Debt Crisis Update 2020
By Alex Saitta
June 18, 2020
Introduction:
Back in 2005 I wrote a piece called, “The Path To Economic Crisis”. I thought it was a critical time then and in fact a crisis was only 3 years away. A financial and economic crisis hit in late 2008 when stocks halved, banks were failing and the Great Recession hit.
I looked at the government response and in 2009 came to the conclusion a collapse was not likely anytime soon. The government demonstrated it was going to take any measure it had to in order to avoid a collapse. From TARP, to chronic deficit spending, to printing oodles of money, they were successful in avoiding a collapse.
We got a recovery/ expansion but due to the building structural problems (debt, declining work ethic, regulation, and printing of money) I predicted we’d slide economically for up to 20 years, and then the world economy or financial system would collapse in some way, shape or form. GDP growth in the 2010's was sub-par, about 2 percent. Growth in the 2010's was about 2.2 percent. If it was not for the final deficit spending boost in GDP in 2017, 2018 and 2019, growth for the decade would have been the lowest since the Great Depression. The slide is contining even as the government tries to prop everything up. I do think the slide is accelerating in the early 2020's.
Update:
Things have decayed so fast the past few months I need to update the outlook. Mainly, the decay is reflected in the government’s response. In 2008-09, the government responded with hundreds of billions in money printing and fiscal spending/ bailouts. Today, the response has been in the trillions, indicating how bad the economic and financial cratering has been. The Fed printed about $3 billion in three months. The US Treasury's annual deficit is running close to $4 trillion as we are heading to $30 trillion in federal debt outstanding.
Marathon Runner:
The primary problem with the economy and financial system is piles of debt, in both the public and private sectors. When income, wealth or equity is spent on interest payments, it cannot be consumed or invested. This slows economic and income growth. Less income growth, and it is harder and harder to service the debt. Everything from investment to consumption to saving bogs down.

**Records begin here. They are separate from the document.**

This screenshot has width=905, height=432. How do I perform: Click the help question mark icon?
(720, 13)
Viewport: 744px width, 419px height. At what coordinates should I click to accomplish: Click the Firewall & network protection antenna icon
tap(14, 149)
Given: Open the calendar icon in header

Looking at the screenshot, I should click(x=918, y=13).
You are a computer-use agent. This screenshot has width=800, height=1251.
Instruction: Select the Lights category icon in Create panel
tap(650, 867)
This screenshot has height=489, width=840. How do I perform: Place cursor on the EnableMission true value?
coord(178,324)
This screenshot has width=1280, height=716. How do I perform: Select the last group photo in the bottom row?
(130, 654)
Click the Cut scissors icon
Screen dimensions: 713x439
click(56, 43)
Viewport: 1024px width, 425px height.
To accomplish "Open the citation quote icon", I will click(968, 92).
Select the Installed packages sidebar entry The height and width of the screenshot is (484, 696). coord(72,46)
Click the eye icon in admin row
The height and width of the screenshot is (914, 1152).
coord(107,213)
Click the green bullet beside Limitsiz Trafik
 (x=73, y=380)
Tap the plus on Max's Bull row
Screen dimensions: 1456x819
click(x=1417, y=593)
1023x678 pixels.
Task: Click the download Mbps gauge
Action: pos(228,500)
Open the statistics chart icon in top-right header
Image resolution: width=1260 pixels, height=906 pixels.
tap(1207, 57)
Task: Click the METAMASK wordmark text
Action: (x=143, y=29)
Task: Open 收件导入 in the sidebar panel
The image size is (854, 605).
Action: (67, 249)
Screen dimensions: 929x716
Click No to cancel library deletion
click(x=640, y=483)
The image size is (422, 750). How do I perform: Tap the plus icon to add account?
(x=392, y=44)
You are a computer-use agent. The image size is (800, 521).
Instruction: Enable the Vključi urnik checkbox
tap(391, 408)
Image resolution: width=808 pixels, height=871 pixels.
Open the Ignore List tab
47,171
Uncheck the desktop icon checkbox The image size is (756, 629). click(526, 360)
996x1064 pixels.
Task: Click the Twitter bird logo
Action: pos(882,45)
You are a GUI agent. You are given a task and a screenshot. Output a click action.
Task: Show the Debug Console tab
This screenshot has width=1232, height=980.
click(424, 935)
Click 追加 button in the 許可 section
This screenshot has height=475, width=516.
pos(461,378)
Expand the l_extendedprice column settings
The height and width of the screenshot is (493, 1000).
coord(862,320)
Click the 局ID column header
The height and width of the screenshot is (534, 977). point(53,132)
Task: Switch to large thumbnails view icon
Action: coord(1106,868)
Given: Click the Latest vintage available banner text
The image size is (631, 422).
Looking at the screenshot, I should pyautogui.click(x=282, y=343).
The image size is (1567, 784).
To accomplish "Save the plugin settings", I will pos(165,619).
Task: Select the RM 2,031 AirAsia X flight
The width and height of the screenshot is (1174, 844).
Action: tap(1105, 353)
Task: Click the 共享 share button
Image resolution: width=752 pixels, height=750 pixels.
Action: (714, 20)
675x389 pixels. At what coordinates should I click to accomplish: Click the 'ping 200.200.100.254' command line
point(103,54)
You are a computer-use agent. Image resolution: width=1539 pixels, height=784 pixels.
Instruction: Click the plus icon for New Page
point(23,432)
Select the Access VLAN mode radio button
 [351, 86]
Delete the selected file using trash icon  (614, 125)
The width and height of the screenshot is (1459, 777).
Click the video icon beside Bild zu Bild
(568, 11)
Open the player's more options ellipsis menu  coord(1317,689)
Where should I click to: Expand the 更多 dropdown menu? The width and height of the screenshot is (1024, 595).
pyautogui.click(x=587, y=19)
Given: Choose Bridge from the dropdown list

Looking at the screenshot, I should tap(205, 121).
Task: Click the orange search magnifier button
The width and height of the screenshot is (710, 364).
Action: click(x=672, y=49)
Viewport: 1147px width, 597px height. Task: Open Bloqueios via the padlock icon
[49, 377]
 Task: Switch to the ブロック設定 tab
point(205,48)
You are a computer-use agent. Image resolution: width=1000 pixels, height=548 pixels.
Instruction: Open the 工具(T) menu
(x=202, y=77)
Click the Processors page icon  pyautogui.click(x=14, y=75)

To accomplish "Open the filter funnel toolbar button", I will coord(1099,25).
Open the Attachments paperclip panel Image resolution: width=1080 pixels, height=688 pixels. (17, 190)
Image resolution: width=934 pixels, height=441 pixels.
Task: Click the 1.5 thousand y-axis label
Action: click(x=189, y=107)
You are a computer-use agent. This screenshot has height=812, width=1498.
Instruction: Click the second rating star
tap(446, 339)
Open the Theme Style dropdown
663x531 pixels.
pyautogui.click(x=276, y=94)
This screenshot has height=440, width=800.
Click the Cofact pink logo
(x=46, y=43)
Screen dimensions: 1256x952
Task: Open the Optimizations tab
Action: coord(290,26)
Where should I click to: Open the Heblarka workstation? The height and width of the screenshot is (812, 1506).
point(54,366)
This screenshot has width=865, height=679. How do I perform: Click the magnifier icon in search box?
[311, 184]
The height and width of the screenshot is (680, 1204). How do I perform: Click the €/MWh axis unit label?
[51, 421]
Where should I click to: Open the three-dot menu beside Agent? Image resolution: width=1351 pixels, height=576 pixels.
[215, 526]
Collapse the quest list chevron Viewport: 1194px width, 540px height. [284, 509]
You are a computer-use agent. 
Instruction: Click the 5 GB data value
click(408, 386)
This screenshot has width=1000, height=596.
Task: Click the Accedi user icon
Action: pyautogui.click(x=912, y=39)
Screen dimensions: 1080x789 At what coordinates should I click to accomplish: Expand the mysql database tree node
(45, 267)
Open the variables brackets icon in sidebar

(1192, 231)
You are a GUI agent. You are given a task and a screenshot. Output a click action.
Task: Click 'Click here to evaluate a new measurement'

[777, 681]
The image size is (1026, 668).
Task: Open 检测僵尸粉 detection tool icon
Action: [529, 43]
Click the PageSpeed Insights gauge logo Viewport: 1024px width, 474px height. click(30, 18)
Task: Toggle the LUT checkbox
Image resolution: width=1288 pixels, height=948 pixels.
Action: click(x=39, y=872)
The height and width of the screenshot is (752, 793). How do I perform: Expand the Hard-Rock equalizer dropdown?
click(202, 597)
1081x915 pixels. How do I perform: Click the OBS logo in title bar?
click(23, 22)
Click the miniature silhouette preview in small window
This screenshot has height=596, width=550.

Instead of addressing the problem by cutting spending and dealing with the defaults and write-offs, our policy leaders just print money and borrow and spend in an effort to keep the economy rolling. But with each passing iteration of the business cycle, more and more stimulus is required to keep the economy moving.
It is like the marathon runner who has run 2 or 3 marathons. Instead of letting him rest, when he slows down his handlers jump pump him up with more and more amphetamines until his heart just explodes. This is where we are heading folks.
This Decade:
I cannot see us escaping a major economic or financial crisis of some way, shape or form this decade. Covid-19 could be the start, especially if a second shoe drops (another crisis) or Covid-19 lingers and lingers, changing habits for a long term. All this debt starts to weigh on the economy and income growth. Things start to crater and the Fed prints oodles of money. The Fed is already bailing out the US Treasury buying record amounts of its debt. It has been buying mortgages from banks at a good clip. Now the Fed is buying corporate bonds, trying to bailout the weakest corporations that issued way too much debt. The CARES Act which is bailing out states with trillions for things like unemployment benefits or helping in the medical response. Heck the Treasury is even directly making payments to households. All this is an indication of how the economy is starting to crater in various sectors.
What could give way next? My hunch is it will be commercial mortgages or it could be the pension systems. The private and public pension systems will be paid, albeit with massive federal bailouts of printed money. That money will be spent, and it will result in much higher inflation. Gold and SC real estate are the best investments to keep pace with the devaluing currency that will unfold throughout the 2020’s.
The outlook is not good and continuing to decay.